| Source text |
>>>

Sabet and Chong [6] listed the leading practices of BIM as planning and scheduling, constructability assessment, 3-D model visualisation, clash detection, measurement and estimation, site management, safety management, and operation management—as last, but not the least.

Through these constructive practices, BIM has improved the construction industry from different perspectives, enabling stockholders to capture and process information within a project’s various stages. Information transformation optimises the project procedure, contributing to perfect completion [56].

Ismail et al. [50] declared that BIM is not precisely equal to big data. However, Bilal et al. [51] claimed that the application of BIM, along with other advanced techniques and devices for procuring data, aligns with big data’s mission to flourish within the industry of construction management.

(2) Augmented Reality (AR). AR is a technique by which captured images can be manipulated in the same way as they can in reality. In fact, the images can be linked to the real world, occupying the same spatial dimensions [57].

<<<

| Information provided |
>>>

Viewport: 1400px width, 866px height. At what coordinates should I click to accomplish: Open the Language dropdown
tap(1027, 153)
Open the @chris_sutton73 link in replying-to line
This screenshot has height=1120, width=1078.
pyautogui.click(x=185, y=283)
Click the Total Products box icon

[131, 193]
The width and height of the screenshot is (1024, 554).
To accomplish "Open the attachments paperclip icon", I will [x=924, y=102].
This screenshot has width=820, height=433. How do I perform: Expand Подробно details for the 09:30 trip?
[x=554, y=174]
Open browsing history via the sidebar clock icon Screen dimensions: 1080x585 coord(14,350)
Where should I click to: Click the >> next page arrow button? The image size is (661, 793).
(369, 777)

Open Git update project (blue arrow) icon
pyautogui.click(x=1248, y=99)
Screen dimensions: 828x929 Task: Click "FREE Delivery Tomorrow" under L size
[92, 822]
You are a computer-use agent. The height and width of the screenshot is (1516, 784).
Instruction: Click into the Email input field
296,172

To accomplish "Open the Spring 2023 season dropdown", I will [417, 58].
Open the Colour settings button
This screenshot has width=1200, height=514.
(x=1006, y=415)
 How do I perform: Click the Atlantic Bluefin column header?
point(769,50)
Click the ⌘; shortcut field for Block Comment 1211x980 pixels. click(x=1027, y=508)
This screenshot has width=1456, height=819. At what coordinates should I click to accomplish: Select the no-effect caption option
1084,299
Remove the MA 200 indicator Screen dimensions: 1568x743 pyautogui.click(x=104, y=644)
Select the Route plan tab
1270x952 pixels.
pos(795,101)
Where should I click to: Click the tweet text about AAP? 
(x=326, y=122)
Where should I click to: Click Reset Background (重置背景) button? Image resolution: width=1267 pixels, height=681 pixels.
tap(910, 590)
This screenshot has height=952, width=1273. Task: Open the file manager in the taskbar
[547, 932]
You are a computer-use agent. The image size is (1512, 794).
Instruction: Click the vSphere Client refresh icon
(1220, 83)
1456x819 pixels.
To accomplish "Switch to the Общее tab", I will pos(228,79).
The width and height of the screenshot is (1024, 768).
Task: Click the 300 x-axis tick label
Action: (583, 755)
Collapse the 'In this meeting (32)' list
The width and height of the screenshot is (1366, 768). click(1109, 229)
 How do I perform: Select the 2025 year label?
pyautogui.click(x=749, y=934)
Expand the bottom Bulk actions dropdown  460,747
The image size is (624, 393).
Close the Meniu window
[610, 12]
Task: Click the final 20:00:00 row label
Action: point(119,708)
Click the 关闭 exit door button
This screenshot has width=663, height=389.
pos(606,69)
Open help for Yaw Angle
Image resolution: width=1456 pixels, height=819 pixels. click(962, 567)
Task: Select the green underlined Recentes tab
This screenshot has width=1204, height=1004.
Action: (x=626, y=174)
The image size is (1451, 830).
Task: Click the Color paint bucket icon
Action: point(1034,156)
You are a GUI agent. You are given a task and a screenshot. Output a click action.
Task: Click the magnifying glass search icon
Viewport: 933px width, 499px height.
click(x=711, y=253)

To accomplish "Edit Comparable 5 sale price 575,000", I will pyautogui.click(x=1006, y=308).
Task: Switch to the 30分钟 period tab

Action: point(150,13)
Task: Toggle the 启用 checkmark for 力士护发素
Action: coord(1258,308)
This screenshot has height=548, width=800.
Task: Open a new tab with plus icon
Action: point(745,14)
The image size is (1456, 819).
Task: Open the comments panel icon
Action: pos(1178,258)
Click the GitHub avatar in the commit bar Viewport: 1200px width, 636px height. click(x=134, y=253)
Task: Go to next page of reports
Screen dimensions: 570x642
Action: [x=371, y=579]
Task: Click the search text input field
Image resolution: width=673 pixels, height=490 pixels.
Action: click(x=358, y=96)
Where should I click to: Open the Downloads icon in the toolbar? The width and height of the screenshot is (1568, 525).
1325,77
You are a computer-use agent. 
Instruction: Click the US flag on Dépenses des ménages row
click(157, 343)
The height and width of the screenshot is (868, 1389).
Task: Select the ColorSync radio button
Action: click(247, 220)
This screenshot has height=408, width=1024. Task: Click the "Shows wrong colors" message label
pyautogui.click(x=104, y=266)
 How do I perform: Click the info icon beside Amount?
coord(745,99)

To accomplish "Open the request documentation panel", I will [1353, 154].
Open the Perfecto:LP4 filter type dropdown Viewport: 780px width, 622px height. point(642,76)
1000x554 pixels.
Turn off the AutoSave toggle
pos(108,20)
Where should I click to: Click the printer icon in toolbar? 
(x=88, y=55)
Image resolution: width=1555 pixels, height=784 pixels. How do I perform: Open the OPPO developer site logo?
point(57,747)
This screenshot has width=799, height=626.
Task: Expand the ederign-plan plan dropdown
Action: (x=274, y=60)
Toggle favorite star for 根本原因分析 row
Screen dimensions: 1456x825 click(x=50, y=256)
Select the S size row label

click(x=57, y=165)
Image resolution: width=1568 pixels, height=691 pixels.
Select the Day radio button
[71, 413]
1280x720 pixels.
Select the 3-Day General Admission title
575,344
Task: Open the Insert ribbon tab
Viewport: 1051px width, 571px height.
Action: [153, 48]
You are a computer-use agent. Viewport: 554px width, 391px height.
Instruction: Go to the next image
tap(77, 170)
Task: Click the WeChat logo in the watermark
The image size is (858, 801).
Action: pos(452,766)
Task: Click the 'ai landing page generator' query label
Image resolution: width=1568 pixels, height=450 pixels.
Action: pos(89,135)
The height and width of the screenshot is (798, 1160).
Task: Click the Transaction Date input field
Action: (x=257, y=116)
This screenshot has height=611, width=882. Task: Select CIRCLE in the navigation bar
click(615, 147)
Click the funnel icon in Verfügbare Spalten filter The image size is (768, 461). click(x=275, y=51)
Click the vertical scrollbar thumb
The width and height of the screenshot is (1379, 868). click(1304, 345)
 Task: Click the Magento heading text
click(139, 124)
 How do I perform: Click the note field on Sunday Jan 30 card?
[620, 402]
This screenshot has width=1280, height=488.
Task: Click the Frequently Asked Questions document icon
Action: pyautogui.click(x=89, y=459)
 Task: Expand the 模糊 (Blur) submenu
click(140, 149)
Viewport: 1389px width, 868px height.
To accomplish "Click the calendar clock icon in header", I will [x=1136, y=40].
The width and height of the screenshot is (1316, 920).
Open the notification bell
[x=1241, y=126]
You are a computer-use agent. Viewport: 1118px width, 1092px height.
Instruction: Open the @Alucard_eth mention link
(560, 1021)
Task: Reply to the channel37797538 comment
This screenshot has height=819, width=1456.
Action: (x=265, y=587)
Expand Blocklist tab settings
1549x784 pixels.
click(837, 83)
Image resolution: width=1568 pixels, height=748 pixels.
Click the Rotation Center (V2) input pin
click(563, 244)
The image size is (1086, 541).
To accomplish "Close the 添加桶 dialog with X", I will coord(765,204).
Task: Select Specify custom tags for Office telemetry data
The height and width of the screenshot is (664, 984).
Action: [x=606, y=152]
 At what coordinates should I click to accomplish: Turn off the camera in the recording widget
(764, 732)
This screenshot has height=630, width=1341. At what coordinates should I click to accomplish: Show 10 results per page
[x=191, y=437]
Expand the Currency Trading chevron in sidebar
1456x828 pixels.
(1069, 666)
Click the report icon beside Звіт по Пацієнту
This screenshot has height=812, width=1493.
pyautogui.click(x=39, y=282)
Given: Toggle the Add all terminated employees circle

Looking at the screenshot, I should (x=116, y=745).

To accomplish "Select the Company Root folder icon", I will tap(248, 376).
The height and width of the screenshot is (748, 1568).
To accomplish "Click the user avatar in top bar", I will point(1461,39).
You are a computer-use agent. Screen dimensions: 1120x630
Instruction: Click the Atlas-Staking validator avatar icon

<<<

| What you should do |
Drawing on the source text, explain in one to three sentences how information transformation contributes to the completion of a project.

| Finished answer |
Information transformation optimizes the project procedure, and this optimization contributes to the project's perfect completion.